### What you have to do
Rewrite the records from the start through the line containing "tap(32, 222)", including that line, as a two-column CSV with the headers instruction and answer. Use one row per record, put each field in quotation marks with its line breaks turned into spaces, and leave out the pictures.

### Records to process
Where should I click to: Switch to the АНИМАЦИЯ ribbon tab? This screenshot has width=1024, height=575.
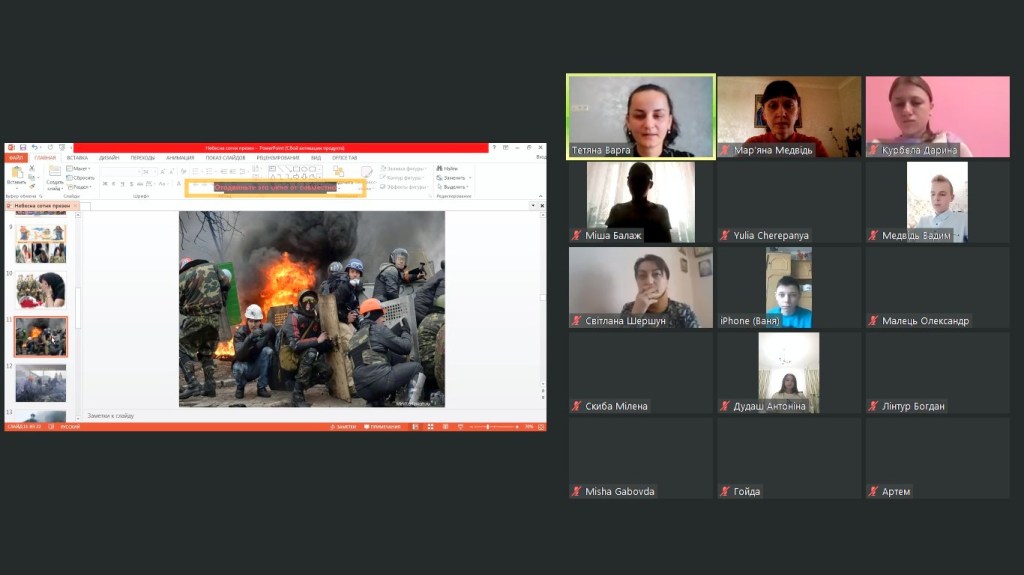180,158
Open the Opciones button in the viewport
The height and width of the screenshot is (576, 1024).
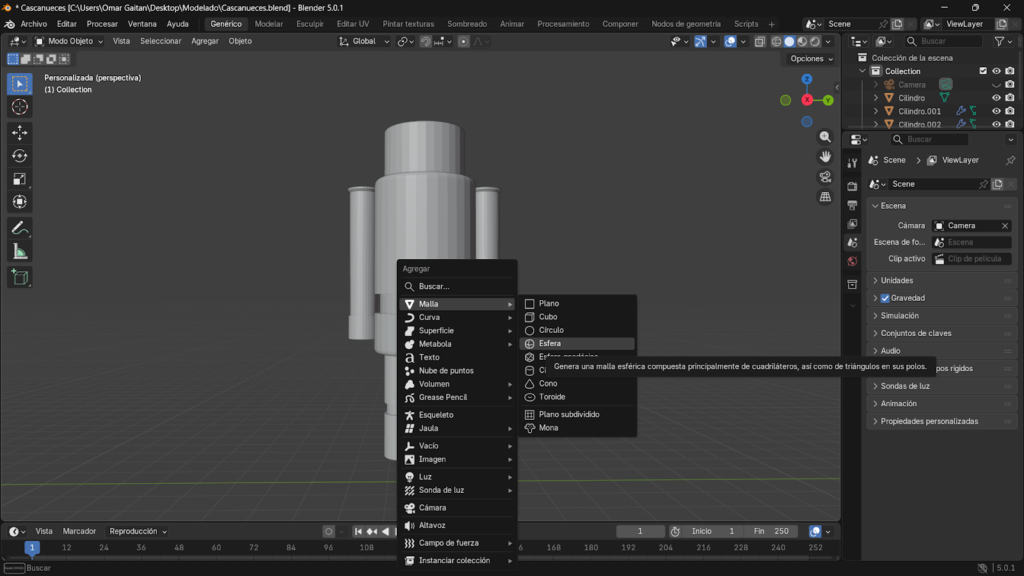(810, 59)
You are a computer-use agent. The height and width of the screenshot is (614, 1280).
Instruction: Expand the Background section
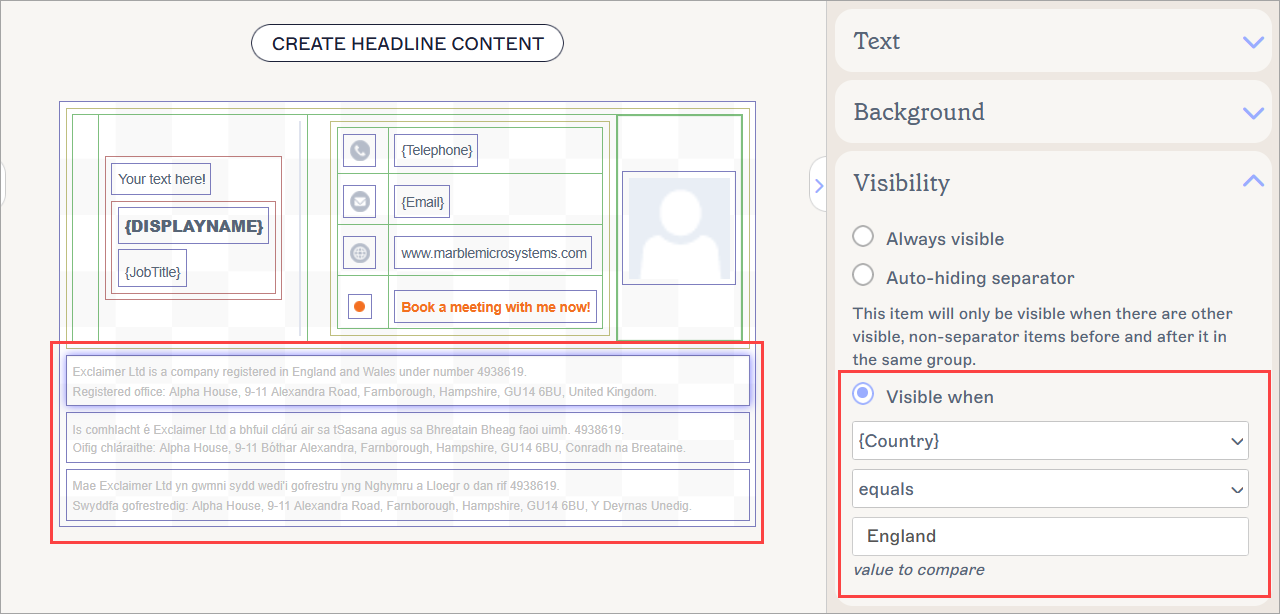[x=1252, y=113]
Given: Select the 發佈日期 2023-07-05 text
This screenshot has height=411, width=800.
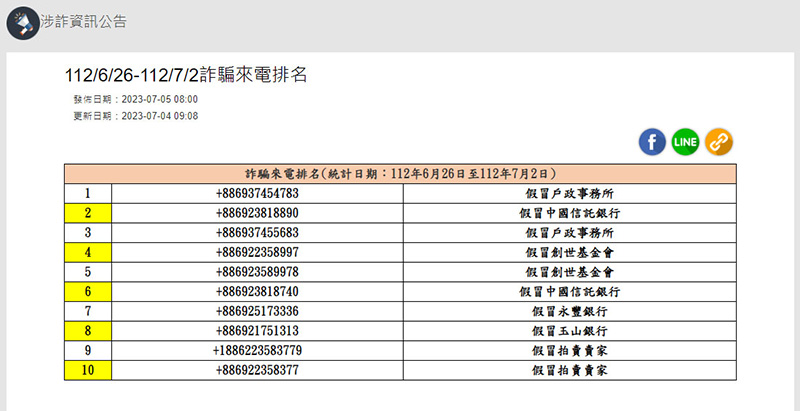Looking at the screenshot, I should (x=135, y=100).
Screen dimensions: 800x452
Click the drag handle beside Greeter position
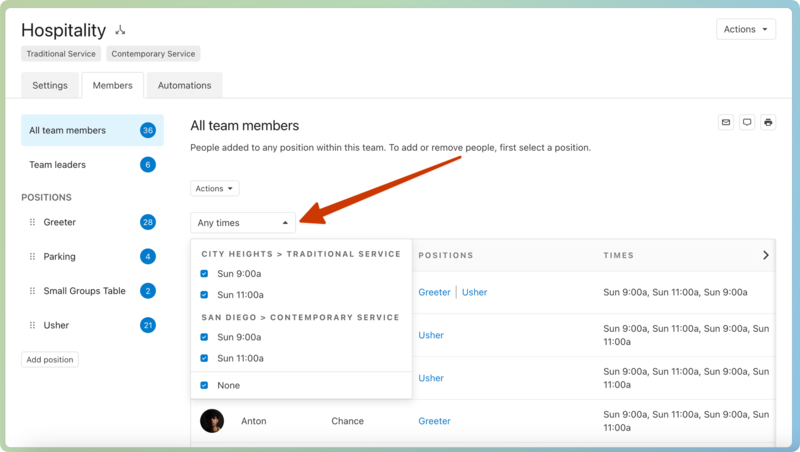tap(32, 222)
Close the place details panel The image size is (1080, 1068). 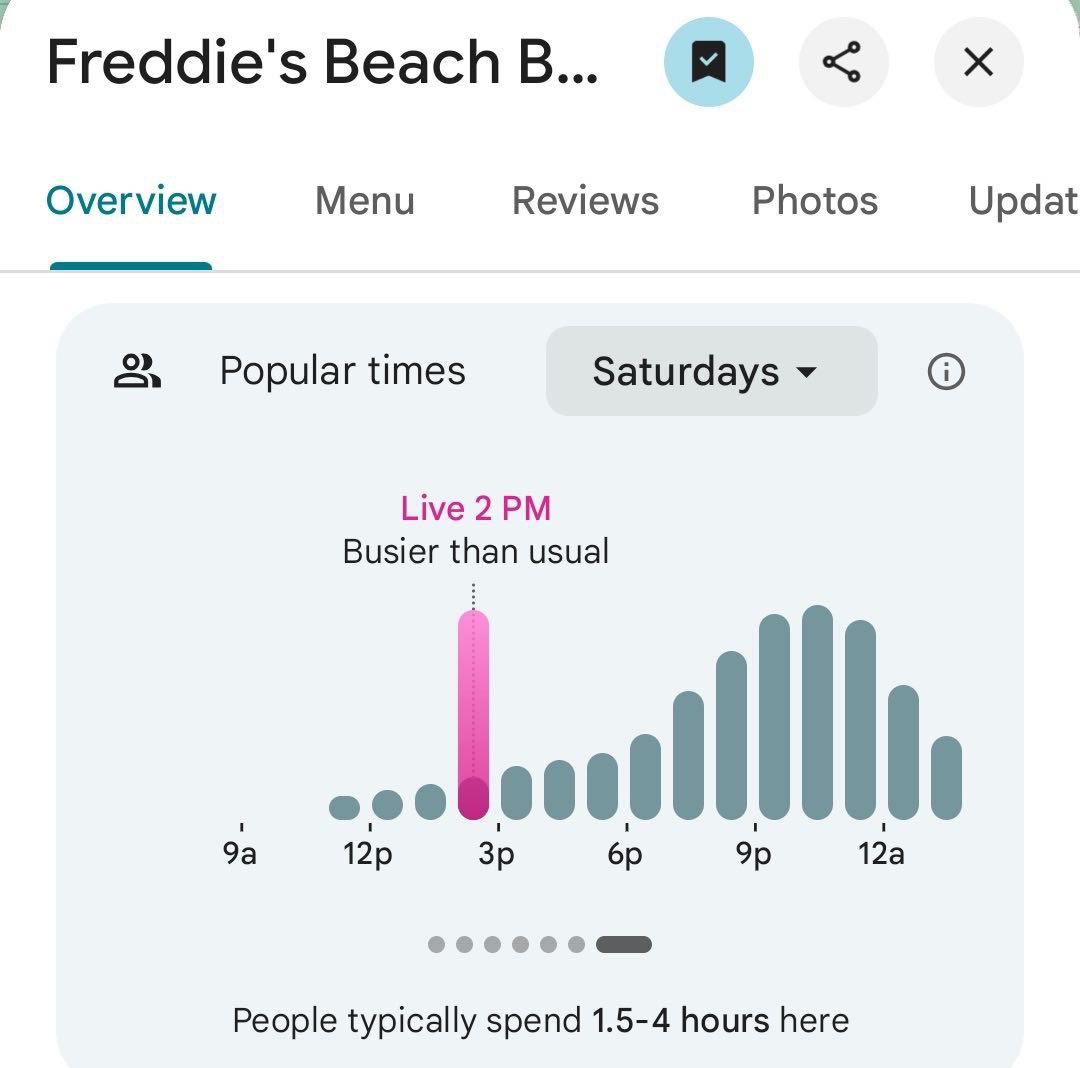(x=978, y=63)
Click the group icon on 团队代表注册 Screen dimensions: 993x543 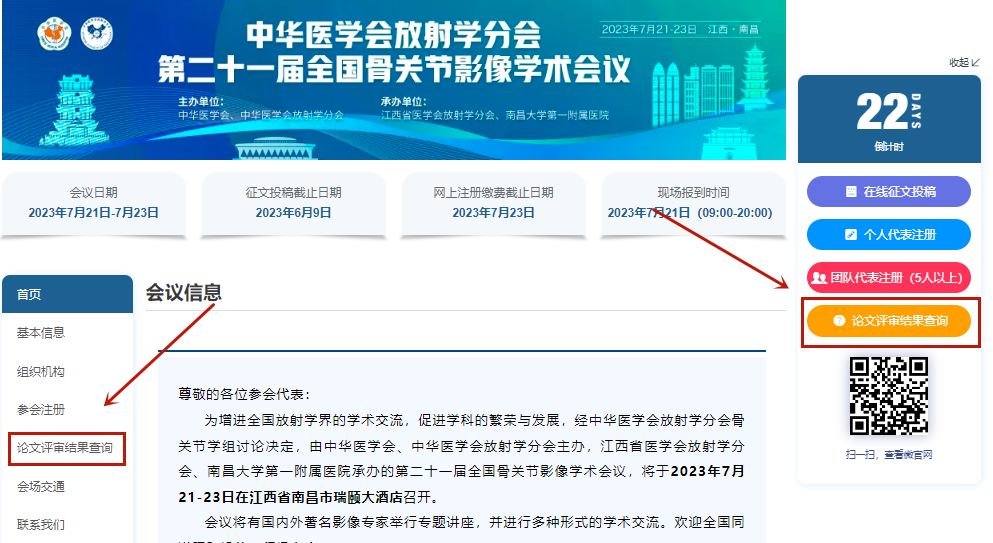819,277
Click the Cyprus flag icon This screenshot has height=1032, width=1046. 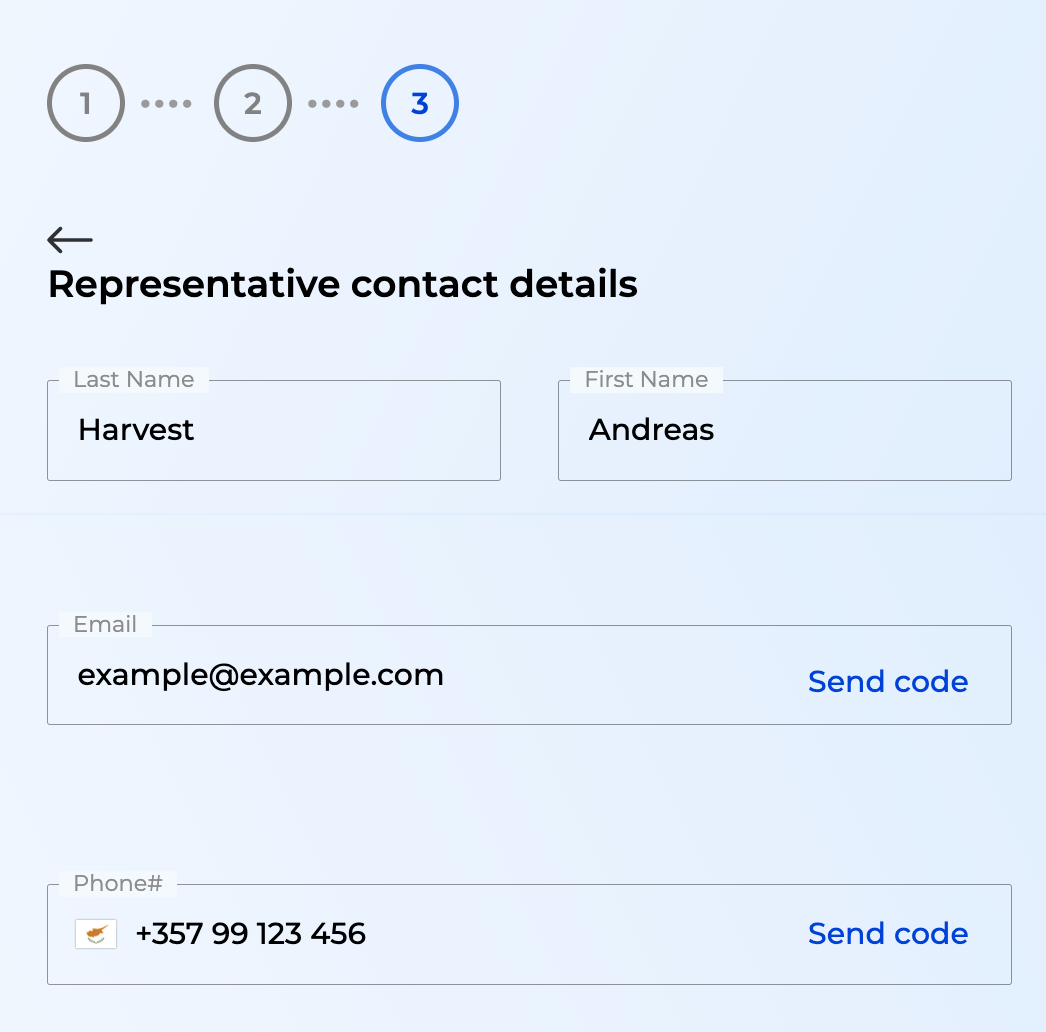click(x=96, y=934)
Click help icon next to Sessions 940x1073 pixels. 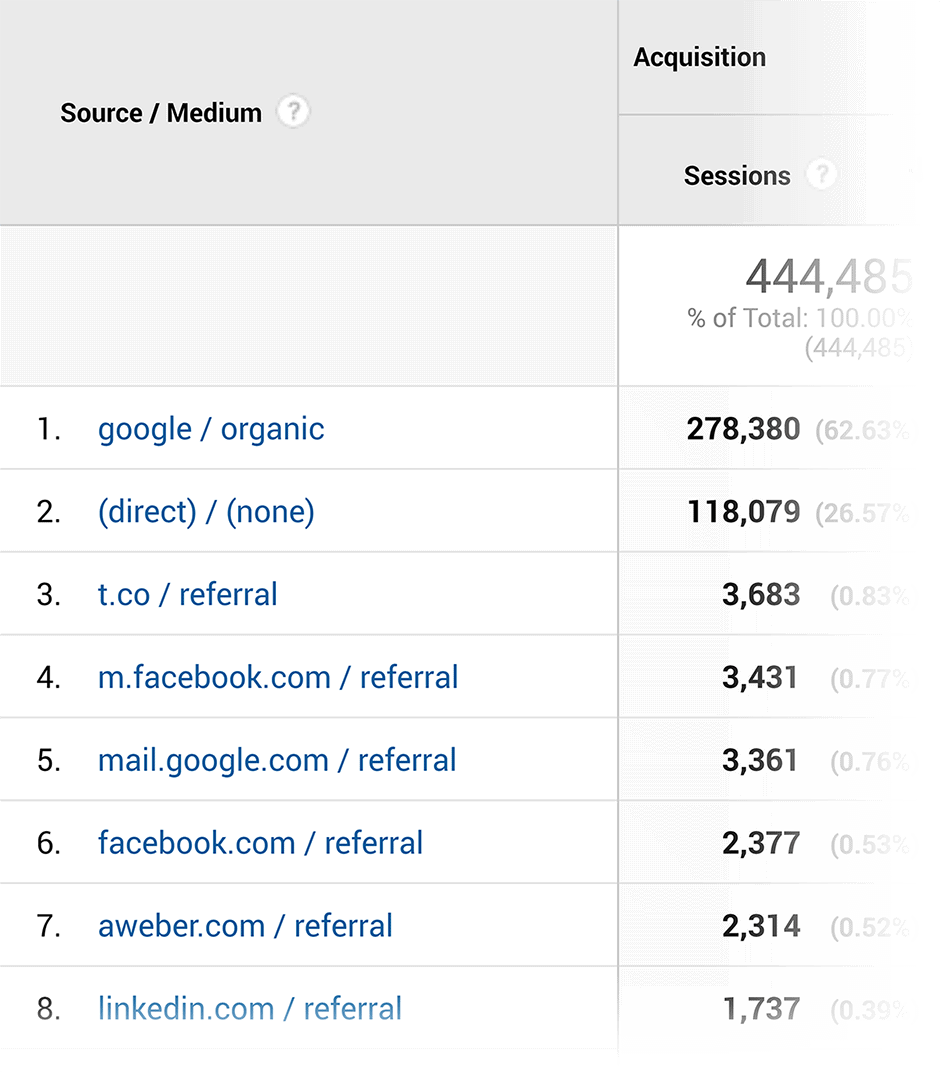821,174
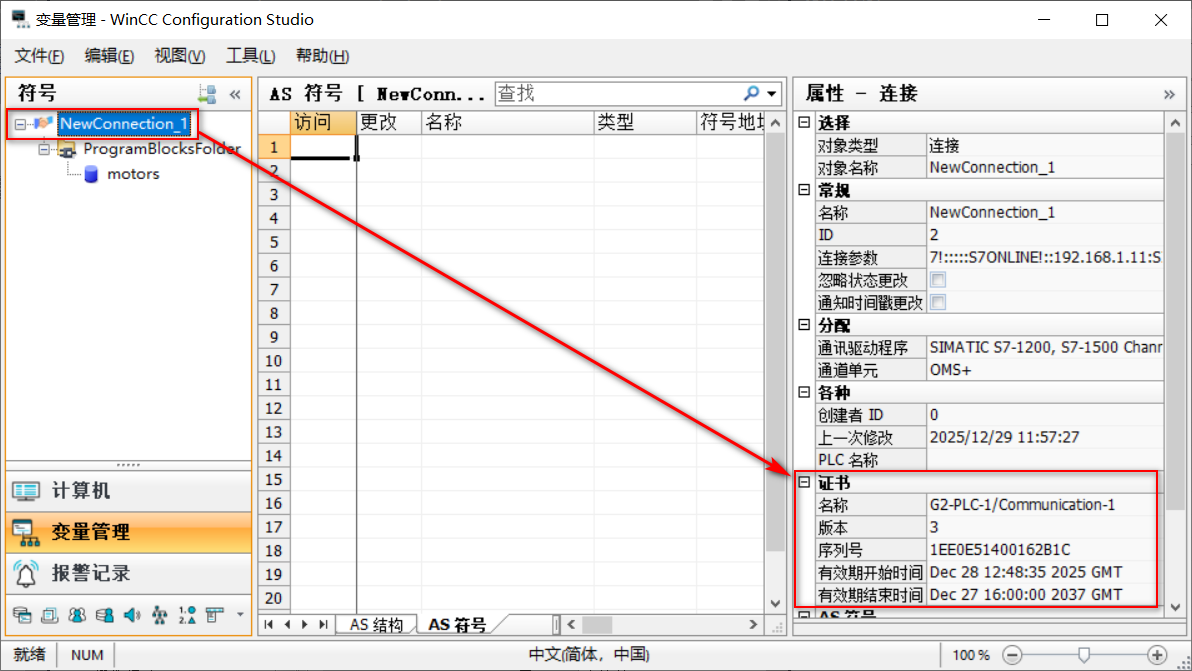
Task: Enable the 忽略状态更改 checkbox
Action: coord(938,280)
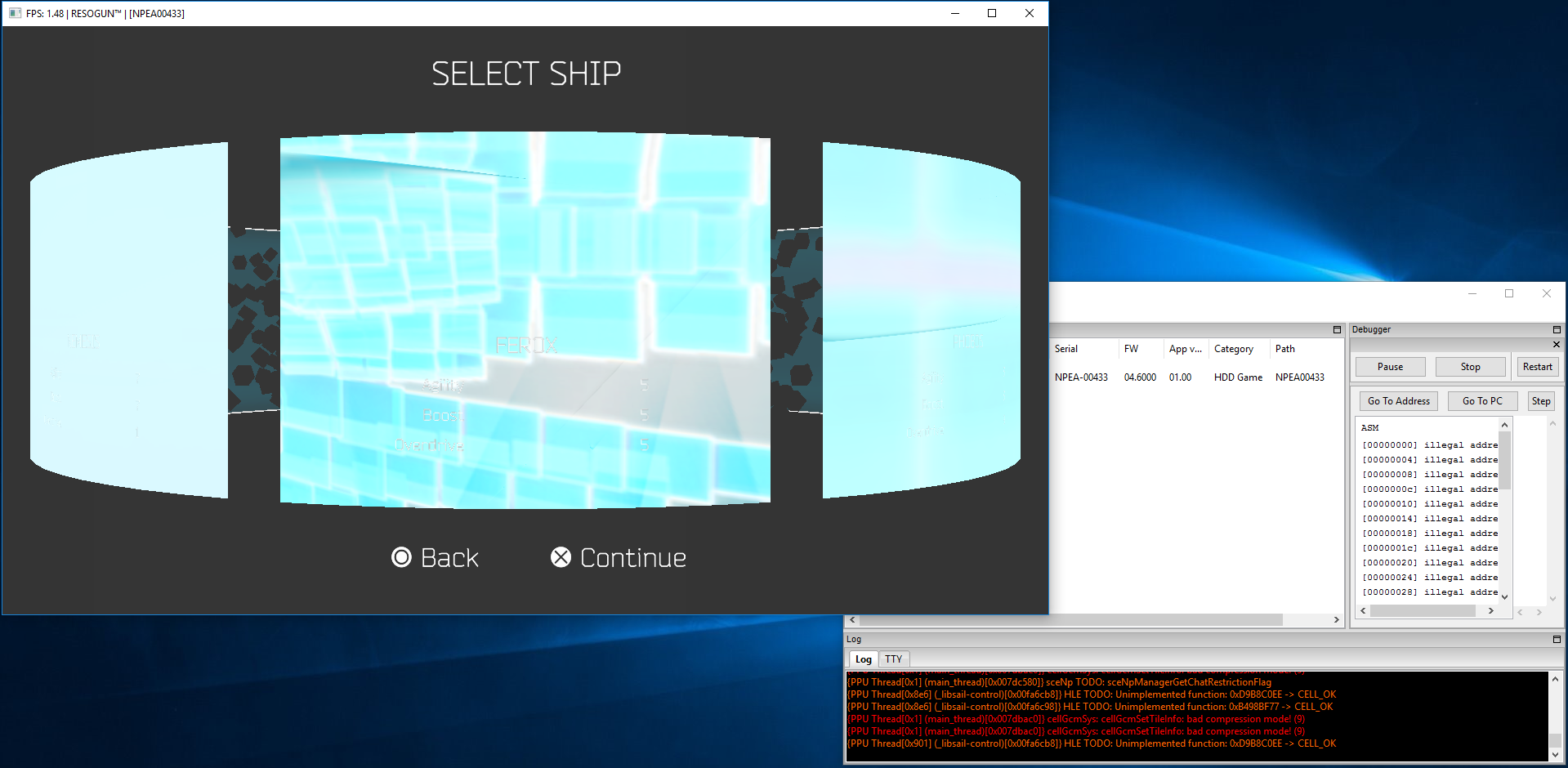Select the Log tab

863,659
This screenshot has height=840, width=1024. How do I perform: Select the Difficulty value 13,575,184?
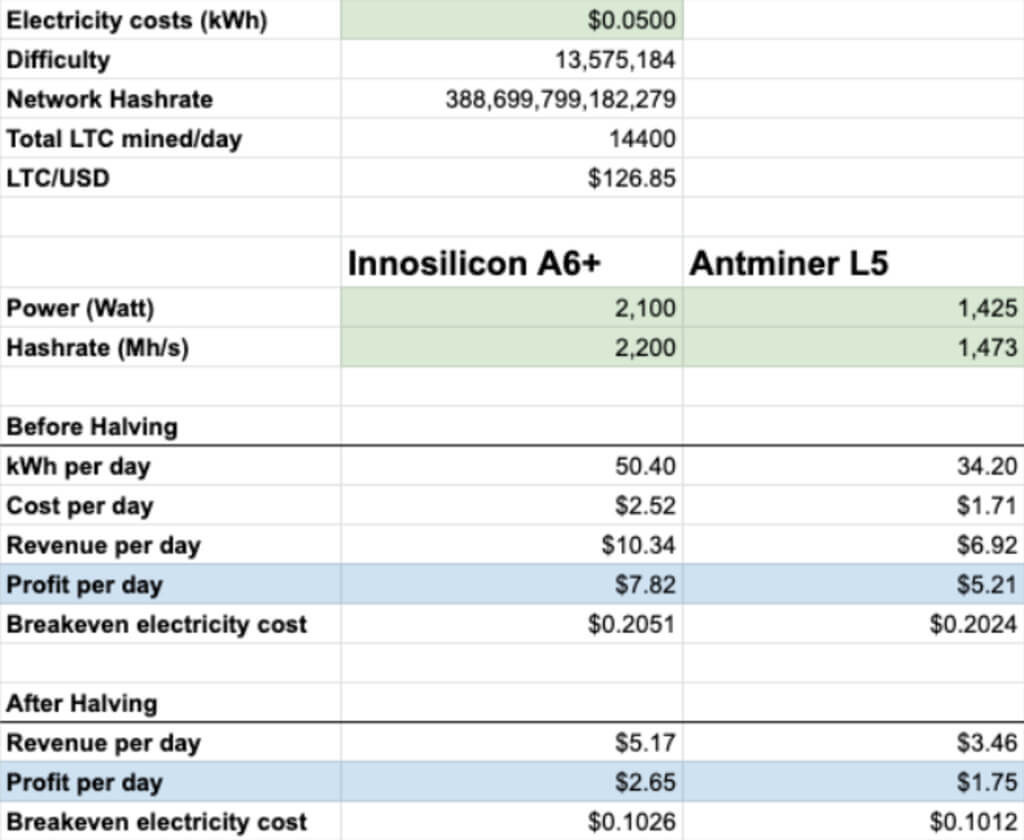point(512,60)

### Response
instruction,answer
"Where should I click to: Switch to the АНИМАЦИЯ ribbon tab? This screenshot has width=1024, height=575.","180,158"
"Open the Opciones button in the viewport The height and width of the screenshot is (576, 1024).","(810, 59)"
"You are a computer-use agent. The height and width of the screenshot is (614, 1280). Instruction: Expand the Background section","[x=1252, y=113]"
"Given: Select the 發佈日期 2023-07-05 text This screenshot has height=411, width=800.","Looking at the screenshot, I should (x=135, y=100)."
"Screen dimensions: 800x452 Click the drag handle beside Greeter position","tap(32, 222)"